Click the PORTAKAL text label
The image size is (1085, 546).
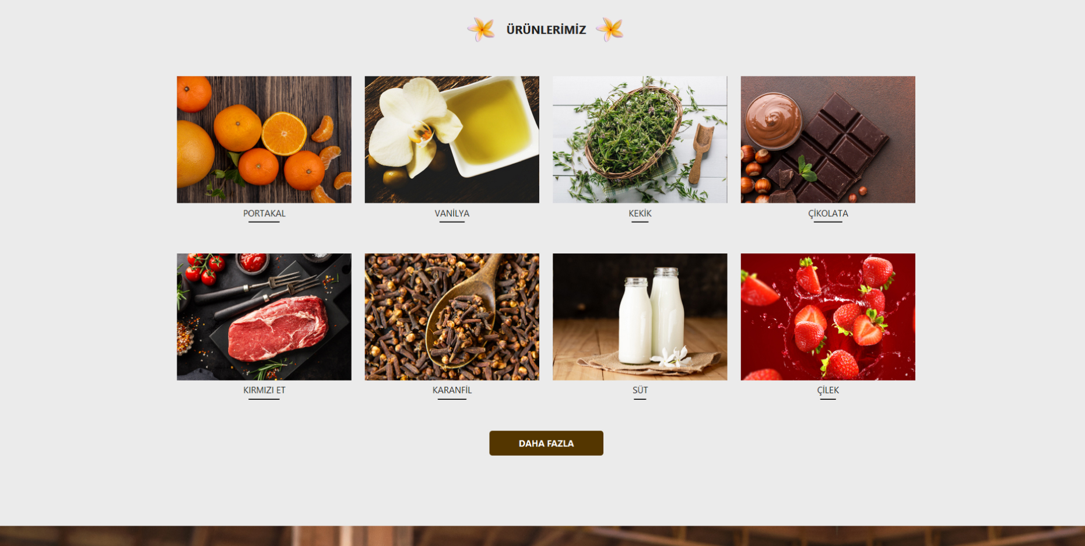[x=264, y=213]
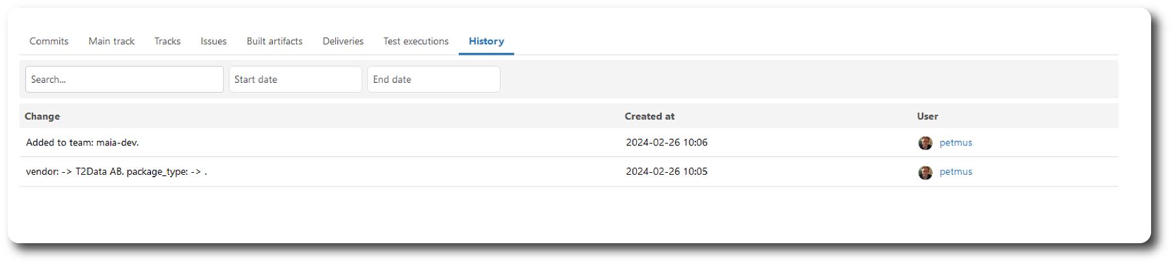
Task: Select the Built artifacts tab
Action: coord(274,41)
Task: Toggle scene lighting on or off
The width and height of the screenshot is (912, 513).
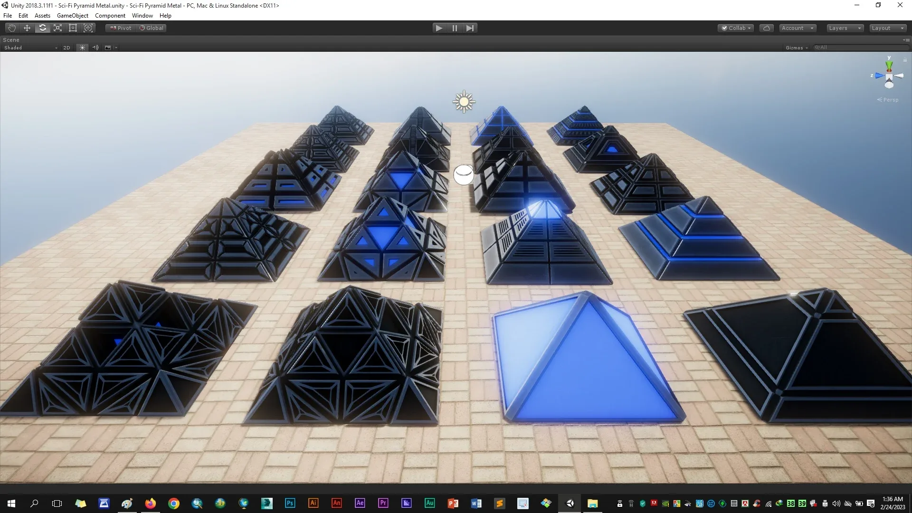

+++

| Work to complete |
Reproduce every line of the listing above without any change, leaving out the pictures.

| Problem solution |
Click the PORTAKAL text label
The image size is (1085, 546).
[x=264, y=213]
Task: Select the Built artifacts tab
Action: coord(274,41)
Task: Toggle scene lighting on or off
The width and height of the screenshot is (912, 513).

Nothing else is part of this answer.